§ **STATED PROBLEM**
Print each of the following items verbatim, preserving every line without alteration.

....

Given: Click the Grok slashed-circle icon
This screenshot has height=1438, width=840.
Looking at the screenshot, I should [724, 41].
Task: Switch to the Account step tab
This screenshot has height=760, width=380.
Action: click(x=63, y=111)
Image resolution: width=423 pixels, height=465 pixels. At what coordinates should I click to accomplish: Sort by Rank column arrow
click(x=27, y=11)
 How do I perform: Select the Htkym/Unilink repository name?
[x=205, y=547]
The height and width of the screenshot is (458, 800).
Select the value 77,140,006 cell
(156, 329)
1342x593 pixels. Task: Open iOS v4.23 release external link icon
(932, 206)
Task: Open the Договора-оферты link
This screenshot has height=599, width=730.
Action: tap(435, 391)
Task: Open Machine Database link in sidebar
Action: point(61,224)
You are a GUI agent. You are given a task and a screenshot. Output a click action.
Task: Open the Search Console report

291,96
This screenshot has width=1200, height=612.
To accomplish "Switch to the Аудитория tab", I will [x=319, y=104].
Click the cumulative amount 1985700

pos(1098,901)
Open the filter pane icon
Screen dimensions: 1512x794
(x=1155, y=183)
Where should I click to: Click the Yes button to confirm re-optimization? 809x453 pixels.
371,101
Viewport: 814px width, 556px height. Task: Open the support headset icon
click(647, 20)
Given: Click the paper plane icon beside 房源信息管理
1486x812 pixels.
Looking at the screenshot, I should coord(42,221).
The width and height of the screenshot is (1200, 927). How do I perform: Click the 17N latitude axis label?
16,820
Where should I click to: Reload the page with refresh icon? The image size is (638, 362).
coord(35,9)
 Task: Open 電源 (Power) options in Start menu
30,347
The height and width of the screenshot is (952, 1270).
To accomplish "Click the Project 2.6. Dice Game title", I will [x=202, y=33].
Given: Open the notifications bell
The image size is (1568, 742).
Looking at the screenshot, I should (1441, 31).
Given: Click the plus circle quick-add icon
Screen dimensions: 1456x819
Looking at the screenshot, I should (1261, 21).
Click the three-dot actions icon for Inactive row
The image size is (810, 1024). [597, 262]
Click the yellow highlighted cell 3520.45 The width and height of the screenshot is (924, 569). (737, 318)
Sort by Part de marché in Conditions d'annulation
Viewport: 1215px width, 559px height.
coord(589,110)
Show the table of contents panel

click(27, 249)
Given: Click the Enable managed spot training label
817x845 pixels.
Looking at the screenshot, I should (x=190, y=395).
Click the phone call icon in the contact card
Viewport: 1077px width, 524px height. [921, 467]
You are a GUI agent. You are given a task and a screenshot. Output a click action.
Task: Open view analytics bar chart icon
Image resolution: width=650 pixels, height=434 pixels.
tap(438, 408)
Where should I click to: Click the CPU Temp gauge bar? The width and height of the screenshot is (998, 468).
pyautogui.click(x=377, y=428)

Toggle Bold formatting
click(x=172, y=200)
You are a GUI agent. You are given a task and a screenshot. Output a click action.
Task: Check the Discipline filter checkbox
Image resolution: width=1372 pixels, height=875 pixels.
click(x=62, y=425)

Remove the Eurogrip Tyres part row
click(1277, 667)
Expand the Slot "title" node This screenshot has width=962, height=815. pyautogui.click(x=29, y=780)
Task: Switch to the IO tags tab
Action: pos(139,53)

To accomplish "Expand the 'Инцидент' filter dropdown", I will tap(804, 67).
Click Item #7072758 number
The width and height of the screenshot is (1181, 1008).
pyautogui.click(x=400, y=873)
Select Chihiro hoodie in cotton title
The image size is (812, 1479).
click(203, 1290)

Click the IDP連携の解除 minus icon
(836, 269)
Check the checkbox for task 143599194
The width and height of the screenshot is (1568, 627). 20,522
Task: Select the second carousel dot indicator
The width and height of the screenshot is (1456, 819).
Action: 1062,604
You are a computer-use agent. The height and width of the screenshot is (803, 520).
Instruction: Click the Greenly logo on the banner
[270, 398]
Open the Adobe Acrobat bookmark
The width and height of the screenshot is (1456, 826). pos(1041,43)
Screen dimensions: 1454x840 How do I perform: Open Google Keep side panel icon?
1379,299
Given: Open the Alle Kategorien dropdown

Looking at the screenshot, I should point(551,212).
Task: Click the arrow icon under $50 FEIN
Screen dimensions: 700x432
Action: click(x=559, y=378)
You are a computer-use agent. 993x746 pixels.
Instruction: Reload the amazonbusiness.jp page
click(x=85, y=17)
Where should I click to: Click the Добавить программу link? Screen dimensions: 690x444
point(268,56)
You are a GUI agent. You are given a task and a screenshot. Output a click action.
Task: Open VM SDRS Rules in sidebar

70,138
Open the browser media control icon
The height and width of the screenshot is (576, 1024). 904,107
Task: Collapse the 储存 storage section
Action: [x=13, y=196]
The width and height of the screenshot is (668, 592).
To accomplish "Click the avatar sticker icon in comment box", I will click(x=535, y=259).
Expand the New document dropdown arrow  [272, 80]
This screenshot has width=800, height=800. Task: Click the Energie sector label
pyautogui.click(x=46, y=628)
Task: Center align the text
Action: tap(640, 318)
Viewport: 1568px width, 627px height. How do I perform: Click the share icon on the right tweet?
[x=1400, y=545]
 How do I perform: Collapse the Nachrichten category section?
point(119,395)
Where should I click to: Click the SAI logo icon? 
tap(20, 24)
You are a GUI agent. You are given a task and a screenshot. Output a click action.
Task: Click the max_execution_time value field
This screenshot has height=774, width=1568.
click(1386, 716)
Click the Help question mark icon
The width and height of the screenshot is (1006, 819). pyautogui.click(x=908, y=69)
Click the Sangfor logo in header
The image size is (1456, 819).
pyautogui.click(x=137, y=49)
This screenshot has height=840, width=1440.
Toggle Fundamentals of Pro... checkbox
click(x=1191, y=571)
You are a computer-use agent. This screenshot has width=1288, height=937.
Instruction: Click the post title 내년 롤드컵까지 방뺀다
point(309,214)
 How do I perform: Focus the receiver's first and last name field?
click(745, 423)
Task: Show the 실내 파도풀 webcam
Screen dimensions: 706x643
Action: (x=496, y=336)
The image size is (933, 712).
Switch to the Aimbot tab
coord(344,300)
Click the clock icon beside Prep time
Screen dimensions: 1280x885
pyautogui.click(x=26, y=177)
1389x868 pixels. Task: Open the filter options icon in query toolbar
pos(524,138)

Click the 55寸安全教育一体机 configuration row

....

§ **WRITTEN REPLY**
Given: Click the Grok slashed-circle icon
This screenshot has height=1438, width=840.
Looking at the screenshot, I should [724, 41].
Task: Switch to the Account step tab
This screenshot has height=760, width=380.
Action: click(x=63, y=111)
Image resolution: width=423 pixels, height=465 pixels. At what coordinates should I click to accomplish: Sort by Rank column arrow
click(x=27, y=11)
 How do I perform: Select the Htkym/Unilink repository name?
[x=205, y=547]
The height and width of the screenshot is (458, 800).
Select the value 77,140,006 cell
(156, 329)
1342x593 pixels. Task: Open iOS v4.23 release external link icon
(932, 206)
Task: Open the Договора-оферты link
This screenshot has height=599, width=730.
Action: tap(435, 391)
Task: Open Machine Database link in sidebar
Action: point(61,224)
You are a GUI agent. You are given a task and a screenshot. Output a click action.
Task: Open the Search Console report

291,96
This screenshot has width=1200, height=612.
To accomplish "Switch to the Аудитория tab", I will [x=319, y=104].
Click the cumulative amount 1985700

pos(1098,901)
Open the filter pane icon
Screen dimensions: 1512x794
(x=1155, y=183)
Where should I click to: Click the Yes button to confirm re-optimization? 809x453 pixels.
371,101
Viewport: 814px width, 556px height. Task: Open the support headset icon
click(647, 20)
Given: Click the paper plane icon beside 房源信息管理
1486x812 pixels.
Looking at the screenshot, I should coord(42,221).
The width and height of the screenshot is (1200, 927). How do I perform: Click the 17N latitude axis label?
16,820
Where should I click to: Reload the page with refresh icon? The image size is (638, 362).
coord(35,9)
 Task: Open 電源 (Power) options in Start menu
30,347
The height and width of the screenshot is (952, 1270).
To accomplish "Click the Project 2.6. Dice Game title", I will [x=202, y=33].
Given: Open the notifications bell
The image size is (1568, 742).
Looking at the screenshot, I should (1441, 31).
Given: Click the plus circle quick-add icon
Screen dimensions: 1456x819
Looking at the screenshot, I should (1261, 21).
Click the three-dot actions icon for Inactive row
The image size is (810, 1024). [597, 262]
Click the yellow highlighted cell 3520.45 The width and height of the screenshot is (924, 569). (737, 318)
Sort by Part de marché in Conditions d'annulation
Viewport: 1215px width, 559px height.
coord(589,110)
Show the table of contents panel

click(27, 249)
Given: Click the Enable managed spot training label
817x845 pixels.
Looking at the screenshot, I should (x=190, y=395).
Click the phone call icon in the contact card
Viewport: 1077px width, 524px height. [921, 467]
You are a GUI agent. You are given a task and a screenshot. Output a click action.
Task: Open view analytics bar chart icon
Image resolution: width=650 pixels, height=434 pixels.
tap(438, 408)
Where should I click to: Click the CPU Temp gauge bar? The width and height of the screenshot is (998, 468).
pyautogui.click(x=377, y=428)

Toggle Bold formatting
click(x=172, y=200)
You are a GUI agent. You are given a task and a screenshot. Output a click action.
Task: Check the Discipline filter checkbox
Image resolution: width=1372 pixels, height=875 pixels.
click(x=62, y=425)

Remove the Eurogrip Tyres part row
click(1277, 667)
Expand the Slot "title" node This screenshot has width=962, height=815. pyautogui.click(x=29, y=780)
Task: Switch to the IO tags tab
Action: pos(139,53)

To accomplish "Expand the 'Инцидент' filter dropdown", I will tap(804, 67).
Click Item #7072758 number
The width and height of the screenshot is (1181, 1008).
pyautogui.click(x=400, y=873)
Select Chihiro hoodie in cotton title
The image size is (812, 1479).
click(203, 1290)

Click the IDP連携の解除 minus icon
(836, 269)
Check the checkbox for task 143599194
The width and height of the screenshot is (1568, 627). 20,522
Task: Select the second carousel dot indicator
The width and height of the screenshot is (1456, 819).
Action: 1062,604
You are a computer-use agent. The height and width of the screenshot is (803, 520).
Instruction: Click the Greenly logo on the banner
[270, 398]
Open the Adobe Acrobat bookmark
The width and height of the screenshot is (1456, 826). pos(1041,43)
Screen dimensions: 1454x840 How do I perform: Open Google Keep side panel icon?
1379,299
Given: Open the Alle Kategorien dropdown

Looking at the screenshot, I should point(551,212).
Task: Click the arrow icon under $50 FEIN
Screen dimensions: 700x432
Action: click(x=559, y=378)
You are a computer-use agent. 993x746 pixels.
Instruction: Reload the amazonbusiness.jp page
click(x=85, y=17)
Where should I click to: Click the Добавить программу link? Screen dimensions: 690x444
point(268,56)
You are a GUI agent. You are given a task and a screenshot. Output a click action.
Task: Open VM SDRS Rules in sidebar

70,138
Open the browser media control icon
The height and width of the screenshot is (576, 1024). 904,107
Task: Collapse the 储存 storage section
Action: [x=13, y=196]
The width and height of the screenshot is (668, 592).
To accomplish "Click the avatar sticker icon in comment box", I will click(x=535, y=259).
Expand the New document dropdown arrow  [272, 80]
This screenshot has width=800, height=800. Task: Click the Energie sector label
pyautogui.click(x=46, y=628)
Task: Center align the text
Action: tap(640, 318)
Viewport: 1568px width, 627px height. How do I perform: Click the share icon on the right tweet?
[x=1400, y=545]
 How do I perform: Collapse the Nachrichten category section?
point(119,395)
Where should I click to: Click the SAI logo icon? 
tap(20, 24)
You are a GUI agent. You are given a task and a screenshot. Output a click action.
Task: Click the max_execution_time value field
This screenshot has height=774, width=1568.
click(1386, 716)
Click the Help question mark icon
The width and height of the screenshot is (1006, 819). pyautogui.click(x=908, y=69)
Click the Sangfor logo in header
The image size is (1456, 819).
pyautogui.click(x=137, y=49)
This screenshot has height=840, width=1440.
Toggle Fundamentals of Pro... checkbox
click(x=1191, y=571)
You are a computer-use agent. This screenshot has width=1288, height=937.
Instruction: Click the post title 내년 롤드컵까지 방뺀다
point(309,214)
 How do I perform: Focus the receiver's first and last name field?
click(745, 423)
Task: Show the 실내 파도풀 webcam
Screen dimensions: 706x643
Action: (x=496, y=336)
The image size is (933, 712).
Switch to the Aimbot tab
coord(344,300)
Click the clock icon beside Prep time
Screen dimensions: 1280x885
pyautogui.click(x=26, y=177)
1389x868 pixels. Task: Open the filter options icon in query toolbar
pos(524,138)

Click the 55寸安全教育一体机 configuration row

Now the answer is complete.